Thursday, March 10, 2016

A 5 Year Old Dehydrated Boy Needs Fluid Resustication



A 5-year-old boy presents to the paediatric surgery department with a 24-hour history of abdominal pain. His history and examination findings are consistent with a diagnosis of acute appendicitis. He is dehydrated with an estimated fluid deficit of 15%.
Which of the following is the most appropriate resuscitation fluid?

A:  Packed red blood cells
B:  5% dextrose and 0.45% sodium chloride
C:  10% dextrose and 0.18% sodium chloride
D:  0.9% sodium chloride
E:  3% sodium chloride

Answer And Explanation:
D:  0.9% sodium chloride

The most appropriate choice of fluid is 0.9% sodium chloride. This remains within the extracellular compartment. In the past, fluid prescribers have been advised to limit the sodium load in children, but the National Patient Safety Agency issued an alert in 2007 highlighting the dangers of hyponatraemia in children resulting from the administration of large volumes of hypotonic fluids, e.g. 0.18% and 0.45% sodium chloride.
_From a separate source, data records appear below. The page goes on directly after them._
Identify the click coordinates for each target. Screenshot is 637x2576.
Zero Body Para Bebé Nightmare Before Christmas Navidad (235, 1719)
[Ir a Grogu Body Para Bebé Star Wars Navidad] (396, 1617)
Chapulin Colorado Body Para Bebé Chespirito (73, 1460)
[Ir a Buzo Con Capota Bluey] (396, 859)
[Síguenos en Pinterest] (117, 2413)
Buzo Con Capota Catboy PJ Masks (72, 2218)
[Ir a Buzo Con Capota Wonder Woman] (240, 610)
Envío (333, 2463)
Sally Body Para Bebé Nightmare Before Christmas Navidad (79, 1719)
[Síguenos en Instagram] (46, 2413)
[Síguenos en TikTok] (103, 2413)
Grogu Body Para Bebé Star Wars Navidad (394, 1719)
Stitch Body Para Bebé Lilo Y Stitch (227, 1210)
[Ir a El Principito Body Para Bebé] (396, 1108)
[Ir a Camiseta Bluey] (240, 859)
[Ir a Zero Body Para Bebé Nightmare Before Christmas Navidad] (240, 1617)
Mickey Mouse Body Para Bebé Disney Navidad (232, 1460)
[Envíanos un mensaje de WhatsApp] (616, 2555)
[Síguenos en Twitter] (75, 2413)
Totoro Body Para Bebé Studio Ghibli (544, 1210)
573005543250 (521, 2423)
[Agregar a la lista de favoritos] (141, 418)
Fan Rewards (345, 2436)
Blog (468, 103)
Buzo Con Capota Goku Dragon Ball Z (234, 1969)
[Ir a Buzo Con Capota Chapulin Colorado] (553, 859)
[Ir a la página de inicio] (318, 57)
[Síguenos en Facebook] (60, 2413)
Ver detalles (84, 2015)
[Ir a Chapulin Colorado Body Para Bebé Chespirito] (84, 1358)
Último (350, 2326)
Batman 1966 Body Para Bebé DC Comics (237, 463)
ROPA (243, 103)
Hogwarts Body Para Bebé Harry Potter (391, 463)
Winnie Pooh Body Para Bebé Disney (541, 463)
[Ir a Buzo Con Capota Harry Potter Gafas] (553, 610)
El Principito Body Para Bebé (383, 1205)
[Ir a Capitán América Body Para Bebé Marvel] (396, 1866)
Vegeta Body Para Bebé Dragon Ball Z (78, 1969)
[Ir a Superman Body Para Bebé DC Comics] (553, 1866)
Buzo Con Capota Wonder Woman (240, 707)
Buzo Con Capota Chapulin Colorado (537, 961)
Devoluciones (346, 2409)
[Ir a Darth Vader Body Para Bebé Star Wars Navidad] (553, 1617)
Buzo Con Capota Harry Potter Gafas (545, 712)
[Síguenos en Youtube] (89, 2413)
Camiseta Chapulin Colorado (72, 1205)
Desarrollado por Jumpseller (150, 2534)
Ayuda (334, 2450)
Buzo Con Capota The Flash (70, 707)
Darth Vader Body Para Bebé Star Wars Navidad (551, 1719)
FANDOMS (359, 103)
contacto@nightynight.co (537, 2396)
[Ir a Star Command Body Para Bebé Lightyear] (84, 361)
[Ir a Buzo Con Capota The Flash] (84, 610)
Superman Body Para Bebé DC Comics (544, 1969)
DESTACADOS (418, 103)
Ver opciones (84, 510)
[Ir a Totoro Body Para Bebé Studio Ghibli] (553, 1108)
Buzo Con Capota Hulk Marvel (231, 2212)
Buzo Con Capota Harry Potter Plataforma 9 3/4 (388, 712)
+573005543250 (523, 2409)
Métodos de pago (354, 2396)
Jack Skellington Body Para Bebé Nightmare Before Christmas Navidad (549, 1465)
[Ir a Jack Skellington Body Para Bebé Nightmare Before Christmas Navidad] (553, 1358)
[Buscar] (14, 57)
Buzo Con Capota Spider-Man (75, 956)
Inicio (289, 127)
There is an argument for using these as maintenance fluids in some groups
of patients.

Packed red cells may be necessary but with only a 15% fluid deficit, the risks outweigh the benefits in this case.

Whilst there has been some interest in using hypertonic saline for fluid resuscitation, there is not enough evidence for it to have become an established practice especially in the paediatric population.
The British Consensus Guidelines on Intravenous Fluid Therapy for Adult Surgical Patients (GIFTASUP) published in 2009, contain 28 recommendations for assessment of fluid requirements, perioperative fluid and nutrition management. They recommend that although 4%/0.18% dextrose/saline and 5% dextrose are important sources of free water for maintenance, these should be used with caution in children because of the risk of dangerous hyponatraemia with excessive amounts, and that with some provisos they are not appropriate for replacement therapy.